▶ TEXT FOR ANALYSIS:

= Beginning of Section =

Professor Daniel Tokaji helped organize a competition allowing ordinary citizens to play an active role in Ohio’s democracy by drawing their own state and congressional districts for the Buckeye State.
“This matters for every citizen of the state, because the way district lines are drawn affects who gets elected to office and the decisions they make once in office,” he said.
Those interested in drawing their own map can go to Draw the Line. Cash prizes will be awarded to those who draw the most fair maps, including one for the best student plan.
Professor Ellen Deason had some interesting travel.
In May, she attended a conference on Rethinking Negotiation Teaching in Beijing, China. “In addition to stimulating exchanges with negotiation teachers from around the world, I was able to visit the Great Wall, the Forbidden City, and try my haggling skills at some markets,” she writes.
At the end of June, she went to Pepperdine University in Malibu, Calif., and gave a presentation on teaching arbitration at a conference. She then flew back East, to the University of Rhode Island Graduate School of Oceanography, for a conference in honor of a professor she worked with before attending law school. “I spoke on how working in oceanography had prepared me for law school and on the contrast between authority and the process of change in law and science.”
Deason also has been writing a law review article and a couple of book chapters, in addition to getting course materials ready to teach Comparative Dispute Resolution in the coming year.

= End of Section =

▶ PARTS OF THE EXERCISE:
1. Answer these questions about the faculty news item above:
(a) Where can people who want to draw their own map go?
(b) In what city was the conference on Rethinking Negotiation Teaching held?
(c) Which course is Deason getting materials ready to teach in the coming year?
2. Transcribe the faculty news item above from "Professor Daniel Tokaji" up to and including "the Buckeye State.".
3. Go on with the faculty news item above from the point where it stops.

▶ INFORMATION PROVIDED:
= Beginning of Section =

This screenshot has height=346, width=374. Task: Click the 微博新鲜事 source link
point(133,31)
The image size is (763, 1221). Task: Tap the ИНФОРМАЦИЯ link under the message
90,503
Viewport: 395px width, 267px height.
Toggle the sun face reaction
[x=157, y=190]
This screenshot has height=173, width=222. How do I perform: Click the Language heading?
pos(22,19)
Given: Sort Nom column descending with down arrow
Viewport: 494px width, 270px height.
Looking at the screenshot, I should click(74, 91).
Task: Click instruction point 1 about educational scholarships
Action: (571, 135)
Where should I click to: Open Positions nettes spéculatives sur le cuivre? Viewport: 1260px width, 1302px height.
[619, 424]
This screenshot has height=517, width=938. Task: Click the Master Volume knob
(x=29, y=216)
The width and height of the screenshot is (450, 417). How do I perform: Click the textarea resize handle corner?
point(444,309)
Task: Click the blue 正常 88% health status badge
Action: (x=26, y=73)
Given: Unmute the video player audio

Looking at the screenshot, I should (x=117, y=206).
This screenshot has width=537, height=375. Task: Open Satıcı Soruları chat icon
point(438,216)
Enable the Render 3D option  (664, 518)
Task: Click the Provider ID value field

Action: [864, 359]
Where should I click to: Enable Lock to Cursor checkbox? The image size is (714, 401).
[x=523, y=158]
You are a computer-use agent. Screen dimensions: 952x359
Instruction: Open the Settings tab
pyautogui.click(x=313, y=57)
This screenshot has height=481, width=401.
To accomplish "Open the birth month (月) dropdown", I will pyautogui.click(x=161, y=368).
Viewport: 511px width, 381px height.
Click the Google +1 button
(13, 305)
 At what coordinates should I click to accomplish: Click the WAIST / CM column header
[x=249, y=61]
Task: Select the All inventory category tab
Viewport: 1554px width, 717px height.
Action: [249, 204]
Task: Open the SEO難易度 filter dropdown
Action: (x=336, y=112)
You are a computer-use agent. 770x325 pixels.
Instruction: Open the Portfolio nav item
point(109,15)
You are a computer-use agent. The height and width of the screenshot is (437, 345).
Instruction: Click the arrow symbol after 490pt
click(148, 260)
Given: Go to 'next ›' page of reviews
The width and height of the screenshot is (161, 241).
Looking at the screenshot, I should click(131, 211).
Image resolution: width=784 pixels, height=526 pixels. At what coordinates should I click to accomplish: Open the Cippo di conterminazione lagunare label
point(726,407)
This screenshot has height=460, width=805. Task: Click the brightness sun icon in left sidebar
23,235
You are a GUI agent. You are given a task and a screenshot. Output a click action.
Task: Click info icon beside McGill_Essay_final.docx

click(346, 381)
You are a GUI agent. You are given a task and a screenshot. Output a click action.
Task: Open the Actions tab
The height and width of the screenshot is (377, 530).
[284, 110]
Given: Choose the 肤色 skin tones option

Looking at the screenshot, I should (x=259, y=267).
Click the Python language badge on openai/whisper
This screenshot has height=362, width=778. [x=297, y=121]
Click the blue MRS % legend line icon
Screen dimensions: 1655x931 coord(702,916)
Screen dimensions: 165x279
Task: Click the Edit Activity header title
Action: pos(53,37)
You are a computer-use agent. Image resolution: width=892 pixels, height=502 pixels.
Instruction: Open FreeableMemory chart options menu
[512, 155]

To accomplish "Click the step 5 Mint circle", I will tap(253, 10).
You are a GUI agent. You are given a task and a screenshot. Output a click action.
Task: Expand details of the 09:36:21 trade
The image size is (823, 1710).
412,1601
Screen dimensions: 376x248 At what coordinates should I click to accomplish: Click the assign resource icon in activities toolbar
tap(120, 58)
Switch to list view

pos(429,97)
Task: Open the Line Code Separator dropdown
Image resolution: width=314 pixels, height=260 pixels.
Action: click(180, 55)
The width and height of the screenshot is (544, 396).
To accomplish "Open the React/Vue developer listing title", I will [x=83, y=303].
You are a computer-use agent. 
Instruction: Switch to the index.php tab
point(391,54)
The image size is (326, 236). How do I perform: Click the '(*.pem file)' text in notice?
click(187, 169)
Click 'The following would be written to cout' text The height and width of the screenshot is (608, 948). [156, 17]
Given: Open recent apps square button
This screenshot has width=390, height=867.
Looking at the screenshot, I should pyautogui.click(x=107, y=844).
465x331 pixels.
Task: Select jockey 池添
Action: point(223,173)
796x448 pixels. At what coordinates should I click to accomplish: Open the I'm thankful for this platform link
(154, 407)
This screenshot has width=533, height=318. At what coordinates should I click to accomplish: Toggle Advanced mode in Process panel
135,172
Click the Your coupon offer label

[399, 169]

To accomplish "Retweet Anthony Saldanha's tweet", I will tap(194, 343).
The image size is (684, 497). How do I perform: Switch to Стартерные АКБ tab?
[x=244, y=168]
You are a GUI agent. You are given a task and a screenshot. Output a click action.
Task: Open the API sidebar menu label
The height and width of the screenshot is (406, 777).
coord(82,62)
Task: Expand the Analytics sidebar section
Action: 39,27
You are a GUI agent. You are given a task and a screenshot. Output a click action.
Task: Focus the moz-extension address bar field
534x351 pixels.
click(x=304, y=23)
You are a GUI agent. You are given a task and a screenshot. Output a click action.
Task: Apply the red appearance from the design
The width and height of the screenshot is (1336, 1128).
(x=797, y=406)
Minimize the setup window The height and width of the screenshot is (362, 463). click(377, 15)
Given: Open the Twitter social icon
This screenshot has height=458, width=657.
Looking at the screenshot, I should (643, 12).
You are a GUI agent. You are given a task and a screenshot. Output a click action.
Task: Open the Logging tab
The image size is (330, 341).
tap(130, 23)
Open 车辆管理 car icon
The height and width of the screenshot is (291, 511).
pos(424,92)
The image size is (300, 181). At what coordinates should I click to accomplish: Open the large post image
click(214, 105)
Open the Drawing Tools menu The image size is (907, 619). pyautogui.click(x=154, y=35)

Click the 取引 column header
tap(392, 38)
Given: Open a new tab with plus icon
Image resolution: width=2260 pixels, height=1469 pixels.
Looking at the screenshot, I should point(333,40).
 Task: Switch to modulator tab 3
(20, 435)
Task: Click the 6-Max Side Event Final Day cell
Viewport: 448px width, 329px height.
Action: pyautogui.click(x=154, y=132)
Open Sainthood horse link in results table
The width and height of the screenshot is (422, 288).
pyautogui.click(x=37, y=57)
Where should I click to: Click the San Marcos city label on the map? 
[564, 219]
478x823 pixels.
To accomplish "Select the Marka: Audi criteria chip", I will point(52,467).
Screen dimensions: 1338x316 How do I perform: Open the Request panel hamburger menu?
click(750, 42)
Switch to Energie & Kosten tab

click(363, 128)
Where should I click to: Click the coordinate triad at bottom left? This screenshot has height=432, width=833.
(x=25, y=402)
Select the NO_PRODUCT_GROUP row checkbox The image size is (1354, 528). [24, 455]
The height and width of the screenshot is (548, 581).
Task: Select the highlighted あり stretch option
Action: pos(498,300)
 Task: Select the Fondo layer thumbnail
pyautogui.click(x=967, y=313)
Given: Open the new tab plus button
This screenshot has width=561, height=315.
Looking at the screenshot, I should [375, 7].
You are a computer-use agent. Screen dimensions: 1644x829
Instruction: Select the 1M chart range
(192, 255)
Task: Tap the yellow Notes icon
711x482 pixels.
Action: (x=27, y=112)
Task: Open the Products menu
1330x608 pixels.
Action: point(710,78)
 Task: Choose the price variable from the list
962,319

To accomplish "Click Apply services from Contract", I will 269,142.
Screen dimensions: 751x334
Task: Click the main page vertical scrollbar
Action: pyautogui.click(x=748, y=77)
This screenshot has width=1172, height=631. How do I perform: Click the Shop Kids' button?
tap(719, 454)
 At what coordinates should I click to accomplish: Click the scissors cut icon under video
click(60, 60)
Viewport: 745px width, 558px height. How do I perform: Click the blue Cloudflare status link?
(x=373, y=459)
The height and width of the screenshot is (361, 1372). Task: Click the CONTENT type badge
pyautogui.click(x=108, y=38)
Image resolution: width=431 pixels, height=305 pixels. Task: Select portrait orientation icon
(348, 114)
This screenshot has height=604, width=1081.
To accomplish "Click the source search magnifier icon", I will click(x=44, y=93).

= End of Section =

▶ LIST OF ANSWERS:
1.
(a) Draw the Line
(b) Beijing, China
(c) Comparative Dispute Resolution

2.
Professor Daniel Tokaji helped organize a competition allowing ordinary citizens to play an active role in Ohio’s democracy by drawing their own state and congressional districts for the Buckeye State.

3.
“For fun, I’ve taken a few weekend flights up to islands in Lake Erie with my pilot husband in our little plane – for bicycling and bird watching,” she adds.
Professor Joseph Stulberg’s passport was at the ready most of the summer, as he pursued his scholarly interest in the use of ADR processes across borders.
He attended an invitation-only conference in Beijing for international scholars in preparation of a paper examining how the dynamics of cross-cultural negotiations impact bargaining theory and teaching. He also conducted a short course on mediation in Berlin, Germany, and was preparing for his keynote speech to the judicial Congress on Court Mediation in Recife, Brazil, where he will discuss various approaches to mediator training.
Professor Martha Chamallas participated in two “outstanding” conferences focused on the evolution of feminist legal theory and women’s legal equality.
At the Law and Society Association annual meeting in San Francisco, she was a commentator on a panel of leading feminist scholars who charted changes in family law and workplace discrimination law over the last two decades. She also reacted to a paper on “work wives,” a growing phenomenon in which two employees team up as a “couple” and develop an intimate, but nonsexual relationship.
At the Association of American Law Schools’ “2011 Workshop on Women Rethinking Equality” in Washington, D.C., Chamallas gave a speech at the plenary session on feminist theory, titled “The Enemies List,” identifying the sources of discrimination and division that women continue to face in the United States.
Next month, she heads off to Harvard Law School, where she will be visiting professor teaching Torts, Employment Discrimination, and Feminist Legal Theory.
Professor Stephanie Hoffer worked on a research paper about the doctrines of mistake and misrepresentation during the spring and summer semesters.
Because both are defenses to the enforcement of a contract and premised on a misapprehension of facts at the time of contract formation, she proposes they be dealt with using a single legal test. At the end of July, she gave a presentation on the same subject at the annual meeting of the Southeastern Association of Law Schools.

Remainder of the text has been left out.